Tonight I rounded my family up and made them go to the Save Our Springs festival at Barton Springs Pool, a cold, underground-fed swimming hole that is known by many as the “soul of Austin”. Turtle was there, with a few of his young friends, with tattered clothes and hemp around their necks; they were sitting, listening to the music on the grassy hillside, weaving things. The Flower Man was making tiny little bracelets out of thick green grass.
Rukan told him hello, and he flashed us a big smile, and brought a bracelet over for Rocky. He tied one on her wrist, and one for each of her mamas, too. They were deep green, and he had somehow twisted grass to fashion a little rose on each one. Rocky went over the the Flower Man’s communal blanket and sat down next to him. “Excuse me, may I watch?”
“Of course, darlin’,” he said with the same warm smile. She sat quietly with them, watching. There was a young woman, probably late teens, weaving hemp and beads. She asked Rocky her favorite color (green), and set to weaving a special necklace for her.
I watched Rocky over there sitting cross-legged with the old hippie and his grown-up flower children, and I saw myself, Rocky’s age. Little Blue, in hand-patched hand-me-downs, with soft, light blond hair and a sweet look on her face, a sweet little voice, tiny hands that loved to make things out of blades of grass and acorn tops, who talked quietly to garter snakes and learned the whistle-language of Osprey and how to pee standing up in the field. Dirty and barefoot, “hardened off” as my grandmother called us. “You’ve got to eat a peck of dirt in your lifetime.”
Rocky was me, happy and trusting, filled with joy at simple things like grass twisted into a miniature rose. Turtle was my grandfather, doing so much more than entertaining hippie kids – he understood the magic of childhood, had never lost it himself, and was never more happy then when he had a circle of people to sing songs to on his 12-string guitar. I loved that man. My heart still fills with love, swells with it, when I hear his voice, or see him in my mind.
My grandfather gave songs away. He traveled all over with his guitar, his concertina, a car full of instruments. He drew people to him, wove them together with stories about their history. He gave us the gift of his wonder, and his magic. He raised me to believe that I was magic.
Rocky sat with the Flower Man for a good half hour, and helped him weave. The girl gave Rocky her finished necklace – rough hemp, with a few clay beads woven in and a quarter-sized green bangle hanging in the front.

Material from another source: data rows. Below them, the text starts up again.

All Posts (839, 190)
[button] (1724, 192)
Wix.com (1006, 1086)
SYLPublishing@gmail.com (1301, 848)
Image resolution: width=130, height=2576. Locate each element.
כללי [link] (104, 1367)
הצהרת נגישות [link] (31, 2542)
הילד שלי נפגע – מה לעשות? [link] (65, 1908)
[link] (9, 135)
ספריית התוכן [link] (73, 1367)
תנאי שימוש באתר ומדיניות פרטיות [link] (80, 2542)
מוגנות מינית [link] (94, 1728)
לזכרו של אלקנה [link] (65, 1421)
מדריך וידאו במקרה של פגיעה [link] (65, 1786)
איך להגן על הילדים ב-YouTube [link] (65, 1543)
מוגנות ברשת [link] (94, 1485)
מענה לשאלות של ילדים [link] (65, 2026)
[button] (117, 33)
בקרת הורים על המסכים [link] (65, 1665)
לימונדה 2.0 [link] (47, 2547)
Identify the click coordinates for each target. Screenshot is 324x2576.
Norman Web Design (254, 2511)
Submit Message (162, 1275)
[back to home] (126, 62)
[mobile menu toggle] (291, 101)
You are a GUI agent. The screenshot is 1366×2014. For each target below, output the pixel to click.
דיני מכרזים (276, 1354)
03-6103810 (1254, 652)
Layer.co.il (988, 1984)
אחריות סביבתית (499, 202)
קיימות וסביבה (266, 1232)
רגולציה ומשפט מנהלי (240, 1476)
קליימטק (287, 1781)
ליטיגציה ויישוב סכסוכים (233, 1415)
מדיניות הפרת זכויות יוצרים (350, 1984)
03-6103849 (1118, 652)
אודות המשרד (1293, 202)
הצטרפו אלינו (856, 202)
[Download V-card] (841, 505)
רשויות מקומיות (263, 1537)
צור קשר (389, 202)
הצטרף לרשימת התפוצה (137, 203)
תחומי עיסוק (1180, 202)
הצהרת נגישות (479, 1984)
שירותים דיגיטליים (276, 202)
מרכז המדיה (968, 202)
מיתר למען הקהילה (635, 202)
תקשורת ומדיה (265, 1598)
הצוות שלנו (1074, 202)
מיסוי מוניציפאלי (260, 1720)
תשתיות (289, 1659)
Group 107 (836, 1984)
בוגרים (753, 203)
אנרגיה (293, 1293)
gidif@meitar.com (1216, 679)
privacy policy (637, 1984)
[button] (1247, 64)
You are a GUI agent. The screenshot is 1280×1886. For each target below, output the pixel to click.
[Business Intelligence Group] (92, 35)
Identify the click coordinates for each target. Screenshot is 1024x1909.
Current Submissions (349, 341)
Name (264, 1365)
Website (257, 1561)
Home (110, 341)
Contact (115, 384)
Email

Rocky jumped up and ran excitedly over to us – “Look! Look at my necklace!” Her face filled with joy.
Little Blue sat on the front lawn, overlooking the salt cove, with her beloved Pops, and wove wildflowers into his long gray beard. Years later, when she was eleven, he bought her a piano, and she wrote a song about that day. “…you put flowers in your beard, and called yourself a dandelion…”
More years later, grown-up Blue held her grandfather in her arms while he took his last breath, and whispered to him as his body finally, finally died. “I love you so much … don’t be afraid…”
Mama Blue watched her little daughter play with the Flower Man, and remembered. And that night, she sat and wove together words, and cried and cried.
I want to remember myself that way, always.